SELECTED EXTRACT ::
Southwest peanuts threatened by fall rains, early winter weather

Nov 18, 2004 12:00 PM, By Ron Smith Farm Press Editorial Staff

Southwest peanut farmers may have dodged a bullet, or a snowball, when an early winter storm covered parts of the Texas High Plains with up to 10 inches of snow.

Much of the crop was in jeopardy as farmers had taken advantage of any dry days to invert peanuts and hope to get clear weather to field dry them. Prolonged freezing temperatures could have ruined any peanuts already dug and inverted. But the snow cover could have been a blessing.

“I talked to Otis Lee Johnson in Seminole and he said that he didn't think the snow had hurt the peanuts at all,” says Shelly Nutt, Executive Director, Texas Peanut Producers Board. “Gaines County got mostly moisture, ? inch, and the temperature did drop to below freezing but not for long and because the ground was wet, he didn't expect any damage.

“I also talked to Jack Simpson at Birdsong in Brownfield and he said the same thing, no damage but certainly time to get the peanuts out. We need some sunshine.”

Some reports indicate temperatures dipped as low as 28 degrees but snow accumulate may act as an insulator for peanuts already inverted. Area observers report from 50 percent to 60 percent of the crop remains to be harvested. That could equal up to 150,000 tons of peanuts.

The winter storm that hit much of the Texas Plains dumped more rain on Oklahoma and further delayed harvest.

Rain has been troublesome for farmers trying to harvest peanuts for most of the fall, according to Texas Extension Service reports.

“(Rain is having) a drastic effect on harvest,” says Charles Simpson, professor emeritus with the Texas Agricultural Experiment Station in Stephenville. He says the problem is especially pronounced in West Texas where excess moisture has slowed harvest, but has not affected yield so far.

ACTIVITY A :: In the article on Southwest peanuts and fall weather, swap "professor emeritus" for "retired professor" and write out the passage from "Rain has been" up to and including "yield so far.".
ACTIVITY B :: Extend the article on Southwest peanuts and fall weather, starting right after its final sentence.

DATASET SECTION ::
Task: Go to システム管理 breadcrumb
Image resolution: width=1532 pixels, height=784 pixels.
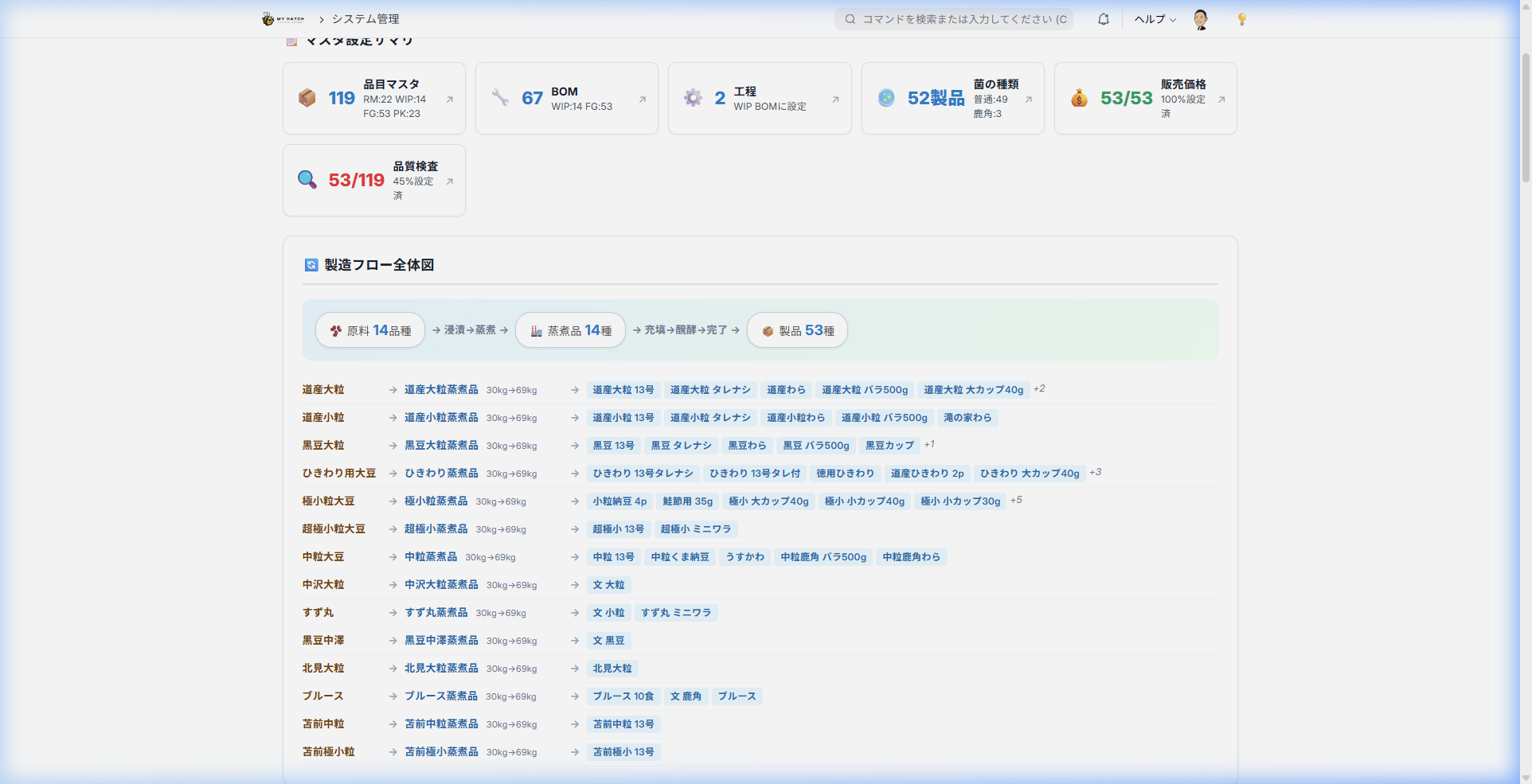Action: point(365,19)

ANSWER AREA A ::
Rain has been troublesome for farmers trying to harvest peanuts for most of the fall, according to Texas Extension Service reports.

“(Rain is having) a drastic effect on harvest,” says Charles Simpson, retired professor with the Texas Agricultural Experiment Station in Stephenville. He says the problem is especially pronounced in West Texas where excess moisture has slowed harvest, but has not affected yield so far.

ANSWER AREA B ::
“If it continues to rain, it will [affect harvest] because West Texas is getting to a point (that farmers) must get the peanuts out of the ground, and nearly 50 percent is still in the soil,” he said.

Simpson says freeze damage poses the biggest threat as delays continue. “Frozen peanuts are worthless. If it gets down to 28 degrees and stays for three or four hours, the crop will be severely damaged.”

Nutt says rain has caused more problems than delayed harvest. “We've had diseases never seen before in this part of the country,” she says, “diseases normally seen in the southeastern United States.”

Sclerotinia blight is one concern. This disease kills the plants and makes the stems break away from peanut. When the plant is pulled from ground during harvest, the peanuts stay in the ground.

Botrytis, another rarely seen disease, is expensive to treat and resembles sclerotinia blight. Farmers confuse the two and may spend a lot of money treating the problems, Nutt says.

Todd Baughman, Extension peanut specialist in Vernon, says more common diseases include pod rot, leaf spot and tomato spotted wilt virus.

Texas ranks second in the nation in peanut production, producing half the volume of Georgia. Texas farmers annually plant 330,000 acres of peanuts, with 220,000 planted northwest of Abilene, Simpson says.